Dataset excerpts START

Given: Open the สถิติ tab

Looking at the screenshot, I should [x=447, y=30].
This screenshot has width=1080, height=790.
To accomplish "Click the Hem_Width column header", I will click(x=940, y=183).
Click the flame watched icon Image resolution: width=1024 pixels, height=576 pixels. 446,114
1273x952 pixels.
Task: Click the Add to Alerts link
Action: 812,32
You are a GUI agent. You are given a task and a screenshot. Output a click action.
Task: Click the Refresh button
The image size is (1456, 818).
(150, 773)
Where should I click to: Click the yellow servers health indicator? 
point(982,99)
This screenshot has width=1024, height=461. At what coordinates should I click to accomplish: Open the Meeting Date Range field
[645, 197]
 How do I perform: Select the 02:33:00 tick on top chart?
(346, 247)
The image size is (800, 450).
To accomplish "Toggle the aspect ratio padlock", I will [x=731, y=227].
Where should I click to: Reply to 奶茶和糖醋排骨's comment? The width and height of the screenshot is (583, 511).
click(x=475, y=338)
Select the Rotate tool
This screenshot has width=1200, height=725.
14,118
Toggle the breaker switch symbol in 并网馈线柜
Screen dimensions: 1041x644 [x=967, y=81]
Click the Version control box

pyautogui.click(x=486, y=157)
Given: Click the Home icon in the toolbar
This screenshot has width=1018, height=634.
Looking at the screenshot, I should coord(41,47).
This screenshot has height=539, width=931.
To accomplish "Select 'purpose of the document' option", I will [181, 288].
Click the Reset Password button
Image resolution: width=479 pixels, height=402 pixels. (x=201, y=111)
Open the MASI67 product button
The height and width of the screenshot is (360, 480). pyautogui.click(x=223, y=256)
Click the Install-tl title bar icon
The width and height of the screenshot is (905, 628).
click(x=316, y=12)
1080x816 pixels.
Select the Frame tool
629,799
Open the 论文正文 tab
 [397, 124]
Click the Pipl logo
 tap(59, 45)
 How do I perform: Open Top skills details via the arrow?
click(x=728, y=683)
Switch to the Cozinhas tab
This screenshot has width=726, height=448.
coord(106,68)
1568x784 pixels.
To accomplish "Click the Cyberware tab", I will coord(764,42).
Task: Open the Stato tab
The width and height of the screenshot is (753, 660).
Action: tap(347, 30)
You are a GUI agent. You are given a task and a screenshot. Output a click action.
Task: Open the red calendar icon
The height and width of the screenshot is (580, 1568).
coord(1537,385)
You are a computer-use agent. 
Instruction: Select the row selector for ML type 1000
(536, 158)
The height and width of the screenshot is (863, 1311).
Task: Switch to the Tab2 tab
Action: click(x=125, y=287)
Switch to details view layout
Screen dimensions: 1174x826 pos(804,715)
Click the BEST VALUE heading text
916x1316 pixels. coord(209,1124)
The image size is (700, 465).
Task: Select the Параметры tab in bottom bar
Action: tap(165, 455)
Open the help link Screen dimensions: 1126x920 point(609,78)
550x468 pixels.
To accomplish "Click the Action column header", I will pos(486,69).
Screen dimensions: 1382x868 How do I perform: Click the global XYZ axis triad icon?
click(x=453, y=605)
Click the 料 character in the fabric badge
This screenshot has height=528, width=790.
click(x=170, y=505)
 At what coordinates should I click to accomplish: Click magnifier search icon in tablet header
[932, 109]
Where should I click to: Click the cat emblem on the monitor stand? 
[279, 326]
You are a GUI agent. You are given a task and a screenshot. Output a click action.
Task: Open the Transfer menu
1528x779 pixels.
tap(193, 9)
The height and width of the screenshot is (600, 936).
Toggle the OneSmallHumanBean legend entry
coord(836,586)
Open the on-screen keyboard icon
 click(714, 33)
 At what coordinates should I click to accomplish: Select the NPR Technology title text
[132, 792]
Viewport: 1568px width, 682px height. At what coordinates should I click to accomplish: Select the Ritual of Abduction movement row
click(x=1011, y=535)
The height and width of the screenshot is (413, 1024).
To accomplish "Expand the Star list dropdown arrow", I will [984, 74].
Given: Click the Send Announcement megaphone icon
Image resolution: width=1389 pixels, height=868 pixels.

Dataset excerpts END

_Aim of the exercise:_
Exactly as given, set down all of the lines above.

_Task answer:_
Given: Open the สถิติ tab

Looking at the screenshot, I should [x=447, y=30].
This screenshot has width=1080, height=790.
To accomplish "Click the Hem_Width column header", I will click(x=940, y=183).
Click the flame watched icon Image resolution: width=1024 pixels, height=576 pixels. 446,114
1273x952 pixels.
Task: Click the Add to Alerts link
Action: 812,32
You are a GUI agent. You are given a task and a screenshot. Output a click action.
Task: Click the Refresh button
The image size is (1456, 818).
(150, 773)
Where should I click to: Click the yellow servers health indicator? 
point(982,99)
This screenshot has width=1024, height=461. At what coordinates should I click to accomplish: Open the Meeting Date Range field
[645, 197]
 How do I perform: Select the 02:33:00 tick on top chart?
(346, 247)
The image size is (800, 450).
To accomplish "Toggle the aspect ratio padlock", I will [x=731, y=227].
Where should I click to: Reply to 奶茶和糖醋排骨's comment? The width and height of the screenshot is (583, 511).
click(x=475, y=338)
Select the Rotate tool
This screenshot has width=1200, height=725.
14,118
Toggle the breaker switch symbol in 并网馈线柜
Screen dimensions: 1041x644 [x=967, y=81]
Click the Version control box

pyautogui.click(x=486, y=157)
Given: Click the Home icon in the toolbar
This screenshot has width=1018, height=634.
Looking at the screenshot, I should coord(41,47).
This screenshot has height=539, width=931.
To accomplish "Select 'purpose of the document' option", I will [181, 288].
Click the Reset Password button
Image resolution: width=479 pixels, height=402 pixels. (x=201, y=111)
Open the MASI67 product button
The height and width of the screenshot is (360, 480). pyautogui.click(x=223, y=256)
Click the Install-tl title bar icon
The width and height of the screenshot is (905, 628).
click(x=316, y=12)
1080x816 pixels.
Select the Frame tool
629,799
Open the 论文正文 tab
 [397, 124]
Click the Pipl logo
 tap(59, 45)
 How do I perform: Open Top skills details via the arrow?
click(x=728, y=683)
Switch to the Cozinhas tab
This screenshot has width=726, height=448.
coord(106,68)
1568x784 pixels.
To accomplish "Click the Cyberware tab", I will coord(764,42).
Task: Open the Stato tab
The width and height of the screenshot is (753, 660).
Action: tap(347, 30)
You are a GUI agent. You are given a task and a screenshot. Output a click action.
Task: Open the red calendar icon
The height and width of the screenshot is (580, 1568).
coord(1537,385)
You are a computer-use agent. 
Instruction: Select the row selector for ML type 1000
(536, 158)
The height and width of the screenshot is (863, 1311).
Task: Switch to the Tab2 tab
Action: click(x=125, y=287)
Switch to details view layout
Screen dimensions: 1174x826 pos(804,715)
Click the BEST VALUE heading text
916x1316 pixels. coord(209,1124)
The image size is (700, 465).
Task: Select the Параметры tab in bottom bar
Action: tap(165, 455)
Open the help link Screen dimensions: 1126x920 point(609,78)
550x468 pixels.
To accomplish "Click the Action column header", I will pos(486,69).
Screen dimensions: 1382x868 How do I perform: Click the global XYZ axis triad icon?
click(x=453, y=605)
Click the 料 character in the fabric badge
This screenshot has height=528, width=790.
click(x=170, y=505)
 At what coordinates should I click to accomplish: Click magnifier search icon in tablet header
[932, 109]
Where should I click to: Click the cat emblem on the monitor stand? 
[279, 326]
You are a GUI agent. You are given a task and a screenshot. Output a click action.
Task: Open the Transfer menu
1528x779 pixels.
tap(193, 9)
The height and width of the screenshot is (600, 936).
Toggle the OneSmallHumanBean legend entry
coord(836,586)
Open the on-screen keyboard icon
 click(714, 33)
 At what coordinates should I click to accomplish: Select the NPR Technology title text
[132, 792]
Viewport: 1568px width, 682px height. At what coordinates should I click to accomplish: Select the Ritual of Abduction movement row
click(x=1011, y=535)
The height and width of the screenshot is (413, 1024).
To accomplish "Expand the Star list dropdown arrow", I will [984, 74].
Given: Click the Send Announcement megaphone icon
Image resolution: width=1389 pixels, height=868 pixels.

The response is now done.